TechnologyApproachNotes
Full fine-tuningUpdate all parametersBest quality, but needs 8+ A100s for 7B models
LoRALow-rank adaptersDefault choice; ~0.5% trainable, near-full quality
QLoRA4-bit quantized LoRAFits 7B on 1x RTX 3090; slightly slower training
Prefix tuningTrain prompt embeddingsOlder method; LoRA generally preferred
Adapter layersSmall bottleneck layersSimilar idea to LoRA; less widely adopted
OpenAI fine-tuningAPI-basedUpload JSONL, no infrastructure; pay per token

Best Practices

  1. Curate high-quality examples: 500 great examples beat 10,000 mediocre ones
  2. Format prompts consistently (e.g., ### Task: ...\n### Response: ...) so the model learns the pattern
  3. Start with LoRA rank=8–16; increase only if underfitting persists after 3 epochs
  4. Use learning rate 1e-4 to 2e-4 with cosine decay; avoid aggressive rates that collapse the model
  5. Evaluate with exact-match and BLEU/ROUGE metrics on a held-out test set

Common Mistakes

  1. Overfitting — training too long on small datasets causes verbatim memorization; use early stopping
  2. Data leakage — ensure test examples do not appear in training; deduplicate rigorously
  3. Wrong base model — do not fine-tune a chat model for code; use CodeLlama, StarCoder, or DeepSeek-Coder
  4. Ignoring tokenizer mismatch — ensure your code examples tokenize cleanly; check for unknown tokens
  5. No evaluation baseline — always compare against the base model with zero-shot prompting before fine-tuning

Frequently Asked Questions

How much data do I need?

For code generation, 500–2,000 high-quality examples often suffice with LoRA. More data helps for broader domains, but quality and formatting matter more than sheer volume.

Can I fine-tune without a GPU?

QLoRA on Google Colab (free T4) works for 7B models with very small batch sizes.
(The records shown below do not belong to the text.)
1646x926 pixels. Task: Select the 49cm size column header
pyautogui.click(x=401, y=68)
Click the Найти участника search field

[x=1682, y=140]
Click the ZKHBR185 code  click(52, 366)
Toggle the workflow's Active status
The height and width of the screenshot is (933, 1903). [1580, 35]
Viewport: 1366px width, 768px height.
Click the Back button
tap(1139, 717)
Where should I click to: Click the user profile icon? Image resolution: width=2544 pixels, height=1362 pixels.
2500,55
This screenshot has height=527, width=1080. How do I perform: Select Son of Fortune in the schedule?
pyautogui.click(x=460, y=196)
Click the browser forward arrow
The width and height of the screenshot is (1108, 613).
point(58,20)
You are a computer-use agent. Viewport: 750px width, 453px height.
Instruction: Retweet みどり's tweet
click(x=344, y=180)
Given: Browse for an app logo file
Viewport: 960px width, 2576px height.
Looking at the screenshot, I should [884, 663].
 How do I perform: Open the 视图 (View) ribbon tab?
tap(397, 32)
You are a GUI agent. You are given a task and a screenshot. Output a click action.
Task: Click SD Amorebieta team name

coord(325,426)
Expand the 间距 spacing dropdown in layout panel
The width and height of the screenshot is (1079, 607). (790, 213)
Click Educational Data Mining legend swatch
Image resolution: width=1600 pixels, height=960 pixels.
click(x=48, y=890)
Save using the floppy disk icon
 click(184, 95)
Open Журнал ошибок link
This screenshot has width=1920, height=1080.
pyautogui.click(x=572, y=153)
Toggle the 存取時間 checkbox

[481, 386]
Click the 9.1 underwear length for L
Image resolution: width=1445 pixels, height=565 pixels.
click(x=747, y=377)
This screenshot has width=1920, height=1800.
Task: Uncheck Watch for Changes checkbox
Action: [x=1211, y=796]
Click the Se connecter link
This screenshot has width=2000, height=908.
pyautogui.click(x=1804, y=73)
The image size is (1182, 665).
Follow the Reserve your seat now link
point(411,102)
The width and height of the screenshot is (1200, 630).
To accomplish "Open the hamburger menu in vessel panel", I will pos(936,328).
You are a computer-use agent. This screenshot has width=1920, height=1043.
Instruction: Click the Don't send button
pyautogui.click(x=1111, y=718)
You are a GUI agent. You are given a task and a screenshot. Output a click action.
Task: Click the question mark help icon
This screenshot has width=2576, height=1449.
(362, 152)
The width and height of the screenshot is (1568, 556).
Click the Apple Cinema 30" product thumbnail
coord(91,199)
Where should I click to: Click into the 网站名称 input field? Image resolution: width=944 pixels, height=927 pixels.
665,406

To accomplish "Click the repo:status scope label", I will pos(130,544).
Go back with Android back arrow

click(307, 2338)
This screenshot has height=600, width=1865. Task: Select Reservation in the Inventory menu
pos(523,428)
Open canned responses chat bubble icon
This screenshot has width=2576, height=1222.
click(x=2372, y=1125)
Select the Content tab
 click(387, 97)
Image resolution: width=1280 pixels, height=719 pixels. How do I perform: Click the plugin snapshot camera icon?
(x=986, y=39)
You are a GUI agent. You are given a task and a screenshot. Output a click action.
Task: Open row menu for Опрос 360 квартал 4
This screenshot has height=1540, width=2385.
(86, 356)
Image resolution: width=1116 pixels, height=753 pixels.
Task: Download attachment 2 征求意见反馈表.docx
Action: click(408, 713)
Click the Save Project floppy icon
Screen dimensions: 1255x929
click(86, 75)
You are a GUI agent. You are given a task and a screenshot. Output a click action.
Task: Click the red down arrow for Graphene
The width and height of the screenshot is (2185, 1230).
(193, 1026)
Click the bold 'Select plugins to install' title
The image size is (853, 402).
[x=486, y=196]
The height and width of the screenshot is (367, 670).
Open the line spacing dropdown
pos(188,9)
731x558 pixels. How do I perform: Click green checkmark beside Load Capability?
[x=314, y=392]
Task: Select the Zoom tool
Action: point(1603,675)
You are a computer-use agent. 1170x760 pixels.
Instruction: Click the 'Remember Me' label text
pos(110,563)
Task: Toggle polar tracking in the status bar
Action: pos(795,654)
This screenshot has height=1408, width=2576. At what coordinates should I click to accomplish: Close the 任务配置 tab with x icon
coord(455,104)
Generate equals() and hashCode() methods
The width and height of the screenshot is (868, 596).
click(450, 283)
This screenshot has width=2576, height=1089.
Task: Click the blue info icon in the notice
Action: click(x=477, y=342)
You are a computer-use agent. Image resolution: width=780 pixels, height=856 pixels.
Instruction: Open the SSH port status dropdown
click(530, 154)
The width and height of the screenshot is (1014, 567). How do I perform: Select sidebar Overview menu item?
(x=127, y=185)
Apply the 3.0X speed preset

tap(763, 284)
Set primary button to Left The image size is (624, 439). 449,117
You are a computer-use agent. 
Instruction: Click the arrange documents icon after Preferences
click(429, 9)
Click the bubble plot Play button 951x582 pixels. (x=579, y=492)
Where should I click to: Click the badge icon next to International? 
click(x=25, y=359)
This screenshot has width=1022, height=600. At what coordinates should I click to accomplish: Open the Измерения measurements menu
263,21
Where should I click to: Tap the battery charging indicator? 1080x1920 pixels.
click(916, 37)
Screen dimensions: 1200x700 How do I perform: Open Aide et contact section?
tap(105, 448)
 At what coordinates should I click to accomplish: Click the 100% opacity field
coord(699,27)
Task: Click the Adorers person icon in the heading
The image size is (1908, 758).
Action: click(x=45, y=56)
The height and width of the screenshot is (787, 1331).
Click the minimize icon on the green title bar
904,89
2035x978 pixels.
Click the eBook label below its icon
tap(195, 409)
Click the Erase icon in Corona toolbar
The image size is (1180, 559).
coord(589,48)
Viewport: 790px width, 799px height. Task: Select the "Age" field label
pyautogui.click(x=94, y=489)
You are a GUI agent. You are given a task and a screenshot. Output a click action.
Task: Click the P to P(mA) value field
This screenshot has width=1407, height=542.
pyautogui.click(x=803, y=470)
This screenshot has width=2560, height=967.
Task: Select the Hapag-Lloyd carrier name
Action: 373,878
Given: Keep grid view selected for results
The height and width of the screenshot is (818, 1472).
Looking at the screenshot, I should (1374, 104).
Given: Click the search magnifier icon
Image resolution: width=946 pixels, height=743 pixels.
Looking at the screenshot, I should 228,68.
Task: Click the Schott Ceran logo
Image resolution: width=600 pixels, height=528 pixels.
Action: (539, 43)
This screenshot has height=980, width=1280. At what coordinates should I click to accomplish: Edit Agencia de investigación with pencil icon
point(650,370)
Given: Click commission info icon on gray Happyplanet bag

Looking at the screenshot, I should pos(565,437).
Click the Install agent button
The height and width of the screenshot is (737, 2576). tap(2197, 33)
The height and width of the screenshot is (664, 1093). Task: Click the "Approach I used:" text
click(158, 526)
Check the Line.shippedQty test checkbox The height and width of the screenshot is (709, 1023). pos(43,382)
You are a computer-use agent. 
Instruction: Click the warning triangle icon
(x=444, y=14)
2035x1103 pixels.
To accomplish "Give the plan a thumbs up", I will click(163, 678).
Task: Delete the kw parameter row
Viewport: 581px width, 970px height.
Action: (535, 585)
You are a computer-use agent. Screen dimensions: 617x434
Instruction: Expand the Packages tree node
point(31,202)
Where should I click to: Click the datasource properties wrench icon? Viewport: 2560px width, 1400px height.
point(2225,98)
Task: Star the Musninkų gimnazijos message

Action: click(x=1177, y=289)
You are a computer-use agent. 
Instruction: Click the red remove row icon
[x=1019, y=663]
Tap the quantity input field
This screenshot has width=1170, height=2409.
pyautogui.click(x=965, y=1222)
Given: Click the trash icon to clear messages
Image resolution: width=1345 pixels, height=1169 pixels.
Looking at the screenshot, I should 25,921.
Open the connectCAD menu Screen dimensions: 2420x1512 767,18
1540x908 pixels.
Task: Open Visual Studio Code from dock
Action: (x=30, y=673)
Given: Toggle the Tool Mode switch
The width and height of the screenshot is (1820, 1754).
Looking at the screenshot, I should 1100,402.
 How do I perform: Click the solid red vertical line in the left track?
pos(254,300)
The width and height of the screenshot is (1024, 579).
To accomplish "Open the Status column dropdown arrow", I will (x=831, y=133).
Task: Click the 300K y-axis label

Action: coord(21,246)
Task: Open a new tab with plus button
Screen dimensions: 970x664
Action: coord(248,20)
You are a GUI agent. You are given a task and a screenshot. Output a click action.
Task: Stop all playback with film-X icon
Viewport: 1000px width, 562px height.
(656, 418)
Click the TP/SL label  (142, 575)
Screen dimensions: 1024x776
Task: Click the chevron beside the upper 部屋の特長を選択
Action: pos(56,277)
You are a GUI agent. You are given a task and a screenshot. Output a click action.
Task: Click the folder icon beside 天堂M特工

For production training, rent an A100 or use services like Lambda Labs, RunPod, or Together AI.

Should I use OpenAI’s fine-tuning API instead?

If you need proprietary model quality (GPT-4 class) and have budget, yes. For cost control, privacy, or on-premise deployment, use open-source models with LoRA/QLoRA on your own hardware.